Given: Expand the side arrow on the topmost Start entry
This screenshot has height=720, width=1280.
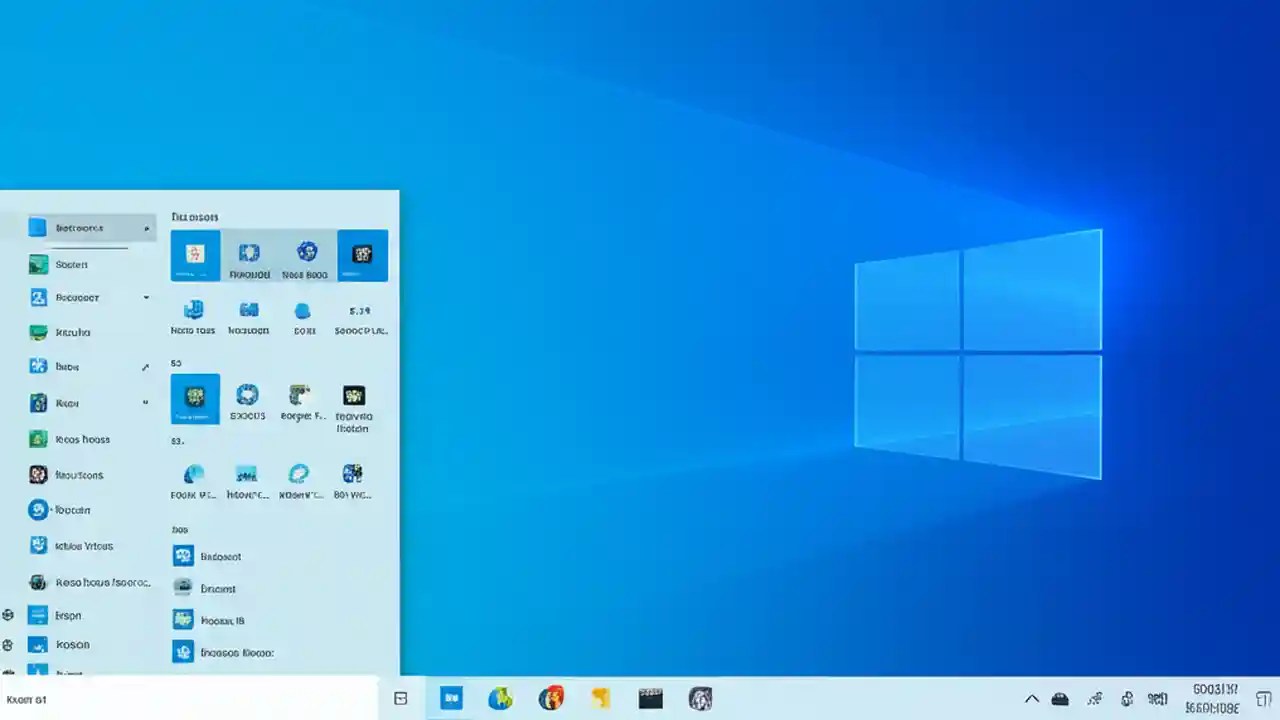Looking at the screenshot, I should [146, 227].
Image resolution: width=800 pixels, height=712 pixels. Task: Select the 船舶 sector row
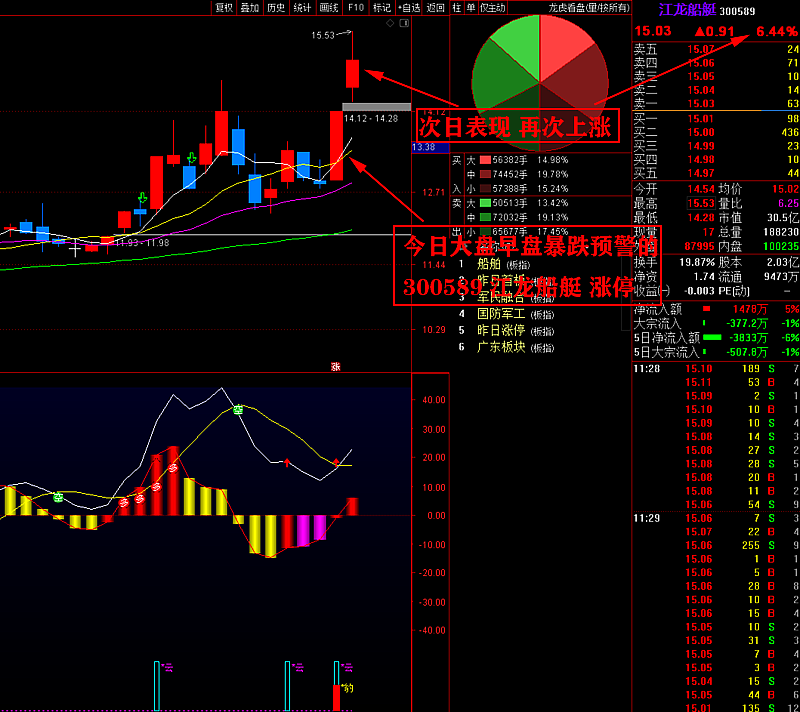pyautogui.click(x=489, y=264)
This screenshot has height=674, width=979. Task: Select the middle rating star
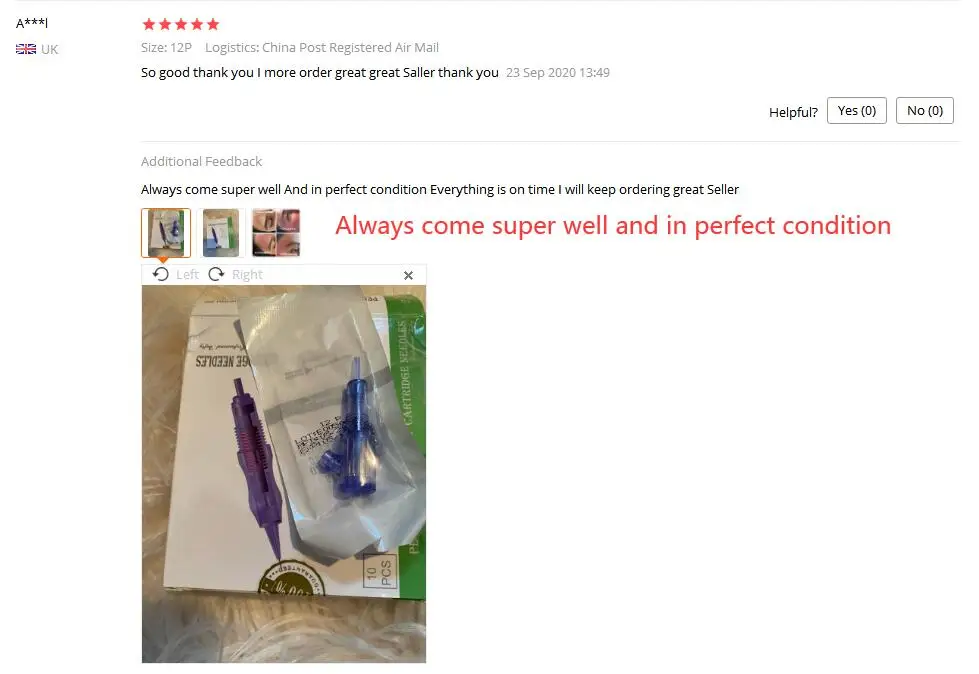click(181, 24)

····················

• Exercise:
Give back every record exactly. Omit the pictures.

• Answer:
Given: Expand the side arrow on the topmost Start entry
This screenshot has height=720, width=1280.
Looking at the screenshot, I should [146, 227].
Image resolution: width=800 pixels, height=712 pixels. Task: Select the 船舶 sector row
pyautogui.click(x=489, y=264)
This screenshot has height=674, width=979. Task: Select the middle rating star
click(181, 24)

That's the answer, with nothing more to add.